**PROBLEMA A RESOLVER:**
Reproduza fielmente o trecho do texto sobre Bucha e Estica que começa nas palavras "Poder-se-ia pensar que" e termina em "em situação desafogada.", incluindo estas.
━━━━━ EXCERTO SELECIONADO ━━━━━
Poder-se-ia pensar que no final das suas carreiras, e já ambos sexagenários, Bucha e Estica, aliás Oliver Hardy e Stan Laurel, gozariam de suficiente conforto financeiro para poderem repousar e fazerem só o que lhes desse na real gana. Mas não foi assim. Apesar de terem sido gigantes da comédia e campeões de bilheteira entre as décadas de 20 e 40, Stan e Ollie estavam em tais apertos de dinheiro no pós-guerra, que embarcaram na sua terceira digressão pela Grã-Bretanha, entre 1953 e 1954. O produtor Hal Roach, que os tinha juntado e para o qual haviam trabalhado durante mais de 20 anos, detinha os direitos de todos os filmes da dupla. Não pingava um centavo para eles das constantes exibições nas televisões, e o dinheiro pago pela Fox e pela MGM, para as quais tinham trabalhado após romperem com Roach, não era suficiente para os deixar em situação desafogada.
━━━━━ SECÇÃO DE DADOS ━━━━━
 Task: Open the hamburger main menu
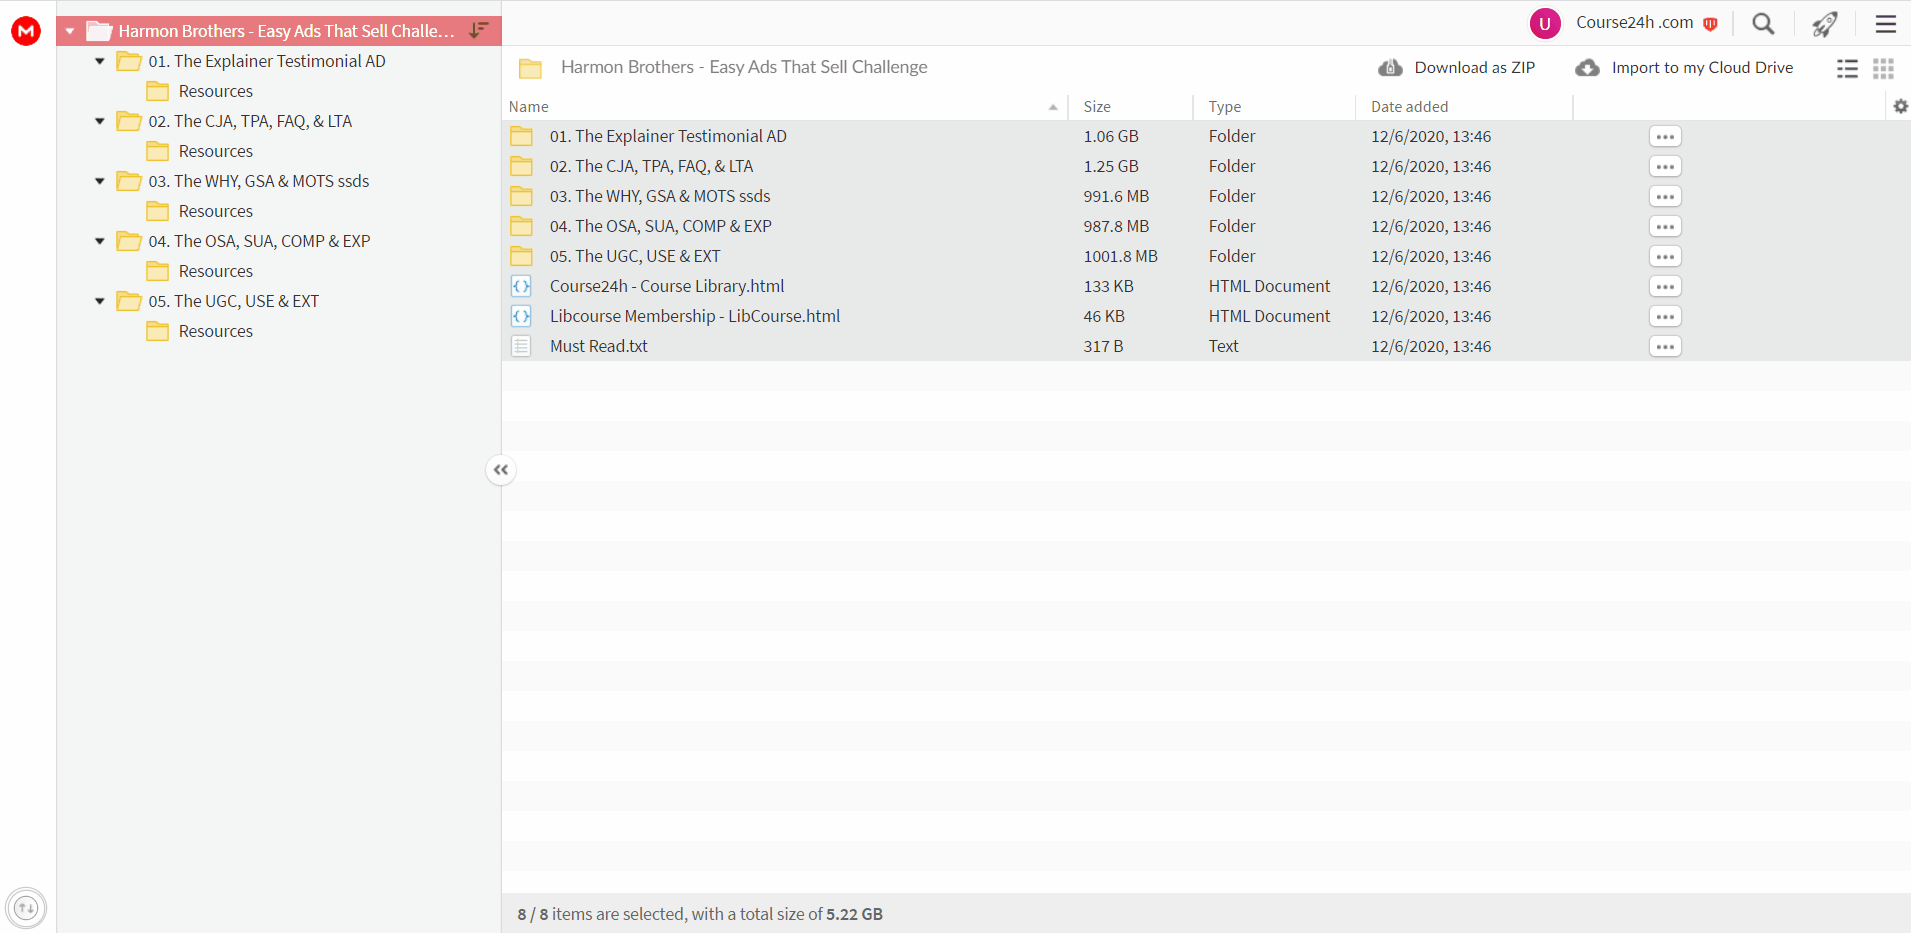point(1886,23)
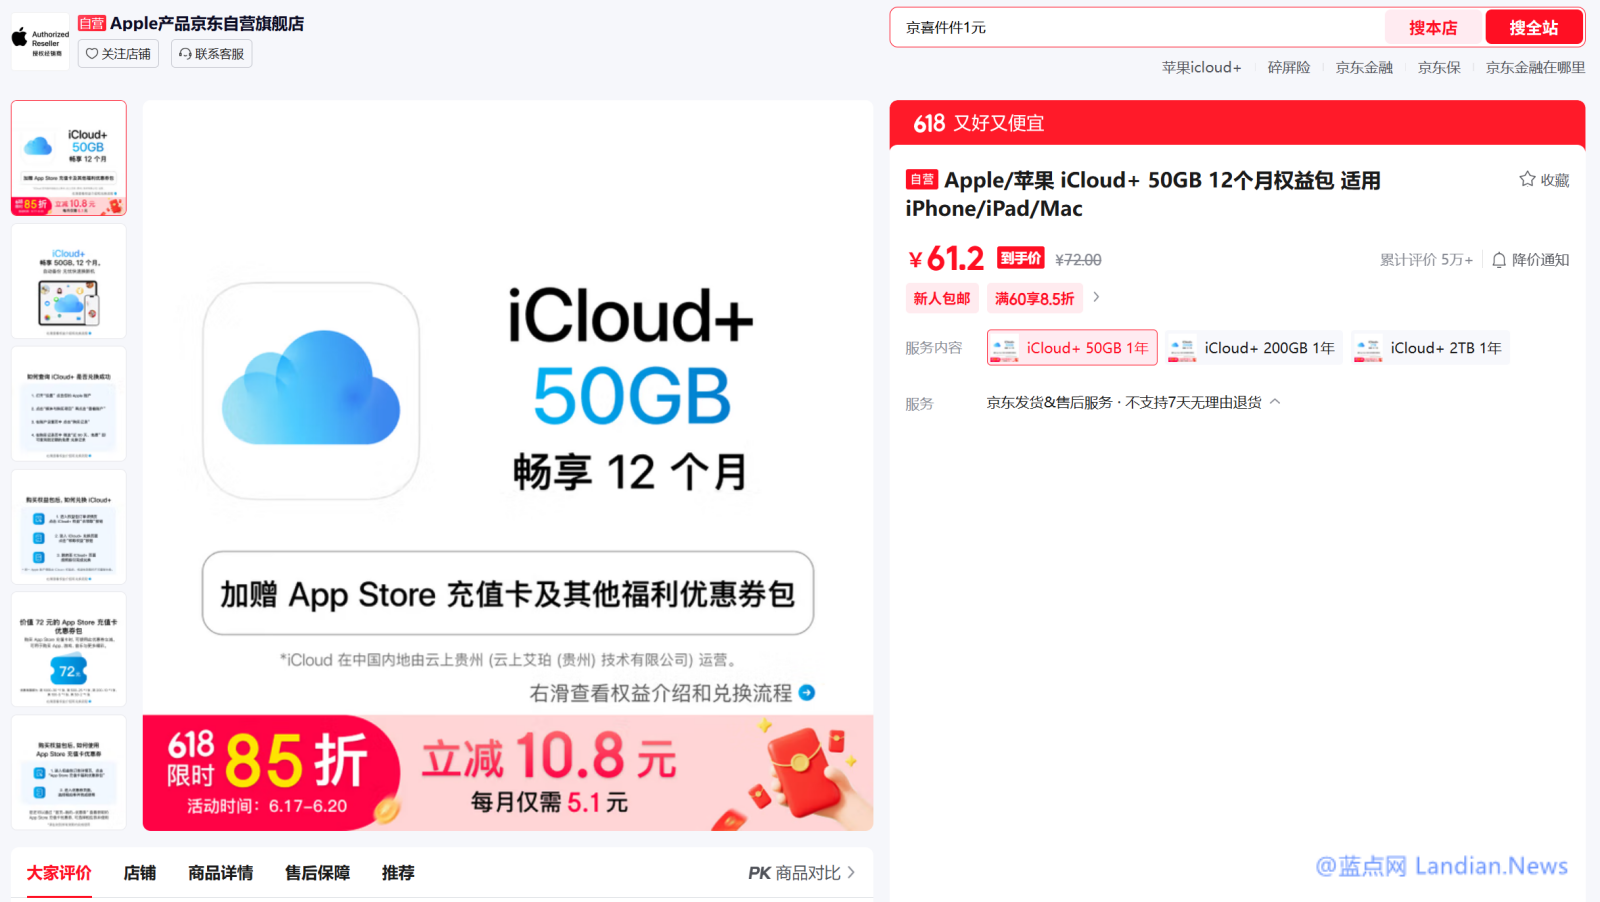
━━━━━
**RESOLUÇÃO COMENTADA:**
Poder-se-ia pensar que no final das suas carreiras, e já ambos sexagenários, Bucha e Estica, aliás Oliver Hardy e Stan Laurel, gozariam de suficiente conforto financeiro para poderem repousar e fazerem só o que lhes desse na real gana. Mas não foi assim. Apesar de terem sido gigantes da comédia e campeões de bilheteira entre as décadas de 20 e 40, Stan e Ollie estavam em tais apertos de dinheiro no pós-guerra, que embarcaram na sua terceira digressão pela Grã-Bretanha, entre 1953 e 1954. O produtor Hal Roach, que os tinha juntado e para o qual haviam trabalhado durante mais de 20 anos, detinha os direitos de todos os filmes da dupla. Não pingava um centavo para eles das constantes exibições nas televisões, e o dinheiro pago pela Fox e pela MGM, para as quais tinham trabalhado após romperem com Roach, não era suficiente para os deixar em situação desafogada.